Bed sounded damned good to Kemble.
*****
It had been more than a week since that night at Pendragon’s. The whole thing seemed almost unreal to Kee now. It had been eclipsed by the Purgatory she was living in. Devin was a remote ghost drifting through the house or sitting on the bench at the edge of the cliff looking out to the ocean, even in the rain. Every day he appeared at the bottom of the stairs as she came down for breakfast. Like clockwork he asked if she was doing better, until she could just scream. What did better mean? Better than what? Better than someone whose Destiny looked like he was about to walk out the door? No matter what she answered, he examined her face carefully, sighed and turned away. She’d tried “Pretty good, how about you?” Fine,” “Just dandy,” “How do you think I’m doing?” and finally “What’s wrong with you?” at which point his face crumbled and he stumbled outside while she collapsed in guilt. Now she was not doing fine. What was wrong with her? Was that any way to treat someone you loved? Maybe she was on edge because she still felt so damned aroused whenever he was anywhere near her. As if that was an excuse.
The Breakers had turned into Stepford Family Land. Everyone was cheerful, though Kee could surprise concerned expressions when they thought she wasn’t looking. Kemble and Drew were back looking for Talismans. Her mother was planning holiday decorations, and they all had gotten this falsely festive attitude that made her ill. De
vin should be asking them how they felt. The place was an insane asylum.
She couldn’t paint. She went to the museum twice, but she was pretty useless and she could see in Christian’s eyes that he didn’t quite know what to do with her. She was so worried about Devin she couldn’t concentrate on anything. But he was so remote it almost seemed like he was already gone. S. G. was nowhere in sight. Had she abandoned him in his hour of need? Or was her mother right, and Devin made her up? She sometimes thought she’d imagined that whole conversation with her mother.
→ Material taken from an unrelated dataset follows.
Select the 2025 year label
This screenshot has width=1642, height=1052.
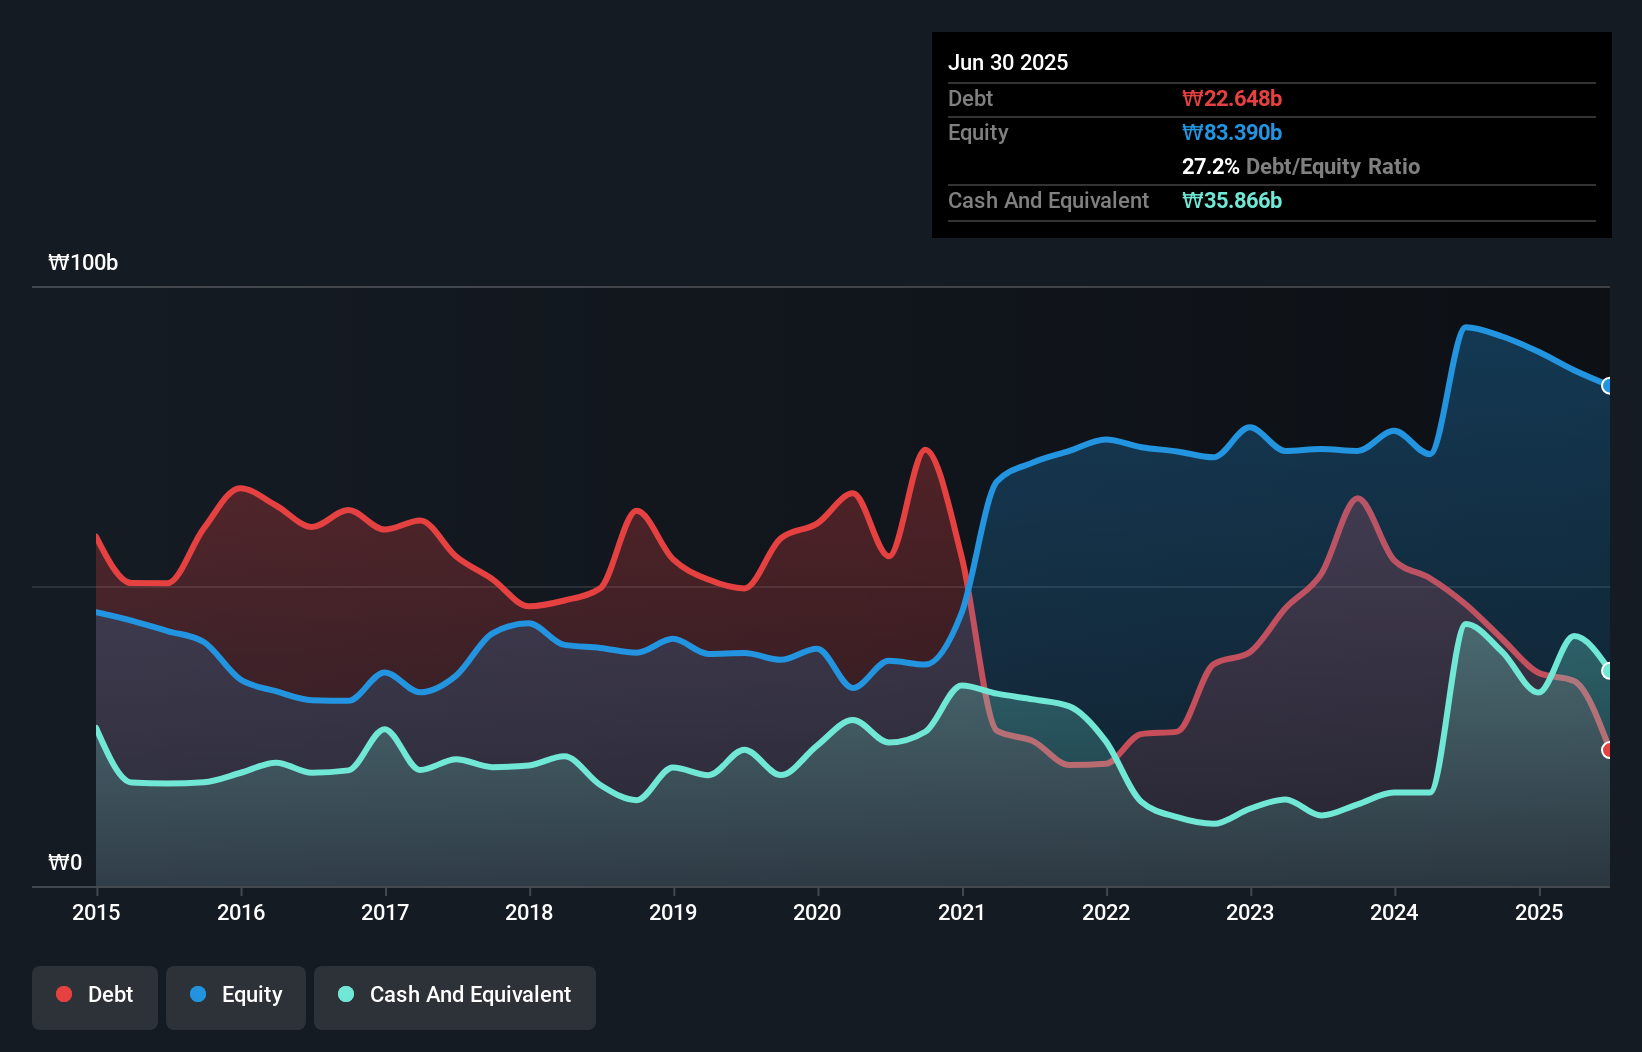click(1540, 912)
Devin didn’t seem to be recovering from his experience at all. After visits from the shrink, he’d often disappear, not even showing up for dinner. Maggie was doing her best, but she couldn’t keep him sedated all the time.
Which was why Kee was lying in wait this afternoon in the foyer as the short December day dimmed.
“Dr. Farley,” she said, jumping up from the chair by the door. “Could… could I have a word with you?”
He really didn’t look like a shrink. Okay, the little beard was kind of shrinky. But the well-cut suit and the boyishly handsome face weren’t. He gave her an easy grin. “Sure. Keelan, isn’t it?”
“Yeah. There are so many of us, I know it’s hard to keep us straight.”
“I’d never forget you. Devin talks about you a lot.”
He did? That made her blink. She shook her head to clear it. “I know about confidentiality and all. But I’m just so worried about Dev.” The doctor opened the door and she slipped out onto the portico with him, closing the door behind her, for privacy “Is he making progress? He looked like he’d been crying a couple of times after you left.”
“He’s working through it. That’s sometimes painful.” The doctor chuffed a laugh. “At least he’s talking to me now. Some.”